Como quer que seja, há lacuna no direito escrito, e é forçoso preenche-las. Para consegui-lo há somente um meio, que é conhecer as relações sociais em jogo, e delas colher a regra jurídica latente na vida coletiva. Não vos arreceais do arbítrio do juiz, porque ele não decidirá segundo a sua fantasia, mas investigando , objetiva e cientificamente, a regra jurídica existente, que a lei ainda não declarou, nem o costume, espontaneamente, formulou. E a aprovação das consequências retas dirá que a norma foi revelada, como a reprovação mostrará que não há conformidade entre a norma proposta e a necessidade sentida.

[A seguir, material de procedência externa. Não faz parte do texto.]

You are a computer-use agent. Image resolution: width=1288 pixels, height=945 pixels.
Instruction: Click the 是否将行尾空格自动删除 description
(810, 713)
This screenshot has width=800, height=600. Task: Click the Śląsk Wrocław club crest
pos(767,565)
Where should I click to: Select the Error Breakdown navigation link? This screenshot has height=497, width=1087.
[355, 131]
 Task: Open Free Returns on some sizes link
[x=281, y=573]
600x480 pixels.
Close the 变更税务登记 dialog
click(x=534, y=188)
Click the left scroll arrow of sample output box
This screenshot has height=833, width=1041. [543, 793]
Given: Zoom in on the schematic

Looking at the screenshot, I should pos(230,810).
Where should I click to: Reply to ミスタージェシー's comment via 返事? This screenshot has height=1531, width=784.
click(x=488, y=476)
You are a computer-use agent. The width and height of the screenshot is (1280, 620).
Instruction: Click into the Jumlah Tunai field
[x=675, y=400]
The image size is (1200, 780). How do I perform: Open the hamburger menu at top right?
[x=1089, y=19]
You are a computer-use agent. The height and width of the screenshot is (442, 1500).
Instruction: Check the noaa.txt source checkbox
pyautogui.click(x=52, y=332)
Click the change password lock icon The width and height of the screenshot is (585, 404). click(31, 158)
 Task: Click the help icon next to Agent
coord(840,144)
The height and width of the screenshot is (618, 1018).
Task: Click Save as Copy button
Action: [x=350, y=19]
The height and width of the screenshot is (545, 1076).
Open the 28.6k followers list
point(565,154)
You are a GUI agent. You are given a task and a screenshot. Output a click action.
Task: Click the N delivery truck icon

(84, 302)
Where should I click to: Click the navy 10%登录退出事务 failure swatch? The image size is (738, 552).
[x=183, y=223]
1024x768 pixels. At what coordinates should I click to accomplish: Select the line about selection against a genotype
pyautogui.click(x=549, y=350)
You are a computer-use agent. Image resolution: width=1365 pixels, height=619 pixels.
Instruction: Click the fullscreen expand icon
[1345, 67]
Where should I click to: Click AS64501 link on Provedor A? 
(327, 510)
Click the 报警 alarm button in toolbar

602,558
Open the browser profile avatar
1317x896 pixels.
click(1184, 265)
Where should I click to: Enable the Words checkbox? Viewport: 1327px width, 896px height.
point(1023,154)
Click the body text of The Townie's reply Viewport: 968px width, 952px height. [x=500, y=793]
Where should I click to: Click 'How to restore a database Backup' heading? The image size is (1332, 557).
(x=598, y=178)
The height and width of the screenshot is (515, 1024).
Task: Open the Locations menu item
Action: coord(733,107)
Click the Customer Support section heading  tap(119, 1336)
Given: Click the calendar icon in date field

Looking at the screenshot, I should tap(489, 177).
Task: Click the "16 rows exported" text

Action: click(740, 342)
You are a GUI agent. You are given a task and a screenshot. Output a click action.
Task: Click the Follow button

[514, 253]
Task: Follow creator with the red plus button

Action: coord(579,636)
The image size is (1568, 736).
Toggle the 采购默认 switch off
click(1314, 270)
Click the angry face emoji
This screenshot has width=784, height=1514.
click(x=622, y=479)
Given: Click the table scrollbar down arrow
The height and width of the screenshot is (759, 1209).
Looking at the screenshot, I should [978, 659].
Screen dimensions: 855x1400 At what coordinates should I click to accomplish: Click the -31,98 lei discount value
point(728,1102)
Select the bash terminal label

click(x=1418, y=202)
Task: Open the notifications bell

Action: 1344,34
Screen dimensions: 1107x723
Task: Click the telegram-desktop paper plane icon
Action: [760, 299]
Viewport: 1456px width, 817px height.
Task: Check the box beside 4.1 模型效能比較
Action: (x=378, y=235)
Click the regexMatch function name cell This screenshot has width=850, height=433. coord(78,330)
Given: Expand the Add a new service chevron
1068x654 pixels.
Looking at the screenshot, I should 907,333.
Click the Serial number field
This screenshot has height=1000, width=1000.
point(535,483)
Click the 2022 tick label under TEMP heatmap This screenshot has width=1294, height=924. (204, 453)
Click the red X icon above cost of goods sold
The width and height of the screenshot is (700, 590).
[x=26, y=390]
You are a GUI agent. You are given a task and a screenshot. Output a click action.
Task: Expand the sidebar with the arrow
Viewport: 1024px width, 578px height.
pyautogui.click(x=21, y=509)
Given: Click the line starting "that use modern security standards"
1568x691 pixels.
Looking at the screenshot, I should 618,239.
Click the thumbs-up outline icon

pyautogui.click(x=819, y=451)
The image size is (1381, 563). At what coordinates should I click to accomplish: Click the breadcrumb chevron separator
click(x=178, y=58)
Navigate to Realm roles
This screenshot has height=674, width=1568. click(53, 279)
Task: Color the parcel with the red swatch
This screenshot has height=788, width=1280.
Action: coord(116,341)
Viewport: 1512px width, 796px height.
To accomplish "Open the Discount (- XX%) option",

Também o nosso Código Civil não se arreceia do arbítrio do juiz, dentro dos estranhos limites, em que o chama a revelar o direito, de acordo com os princípios gerais dominantes. E esses princípios gerais, compreendidos com a necessária latitude, não difere da vossa livre investigação científica, senão porque traçam o círculo dentro do qual tem de se mover a inteligência do julgador.
Mas o campo de aplicação das vossas ideias é muito mais vasto do que o art. 7º da Introdução do Código Civil. Neste, a lei fala ao seu aplicador e diz como há de bater na rocha do deserto, para que jorre a água cristalina, com que se desalterem os sequiosos de justiça. Vós ides muito além, - e mostrais ao legislador que a sua função é semelhante à do juiz. Também lhe cumpre prover às lacunas do direito vigente, investigando as relações sociais, que a vida coletiva desdobra, dilata, entretece e cria, para descobrir a disciplina que as deve reger. Legislador e juiz empregam o mesmo instrumento, que é o método objetivo, com as operações, que lhe são próprias: observação, experiência, comparação, classificação, indução, a que se adita essa forma especial da observação e da experiência, nos fenômenos sociais, que é a história.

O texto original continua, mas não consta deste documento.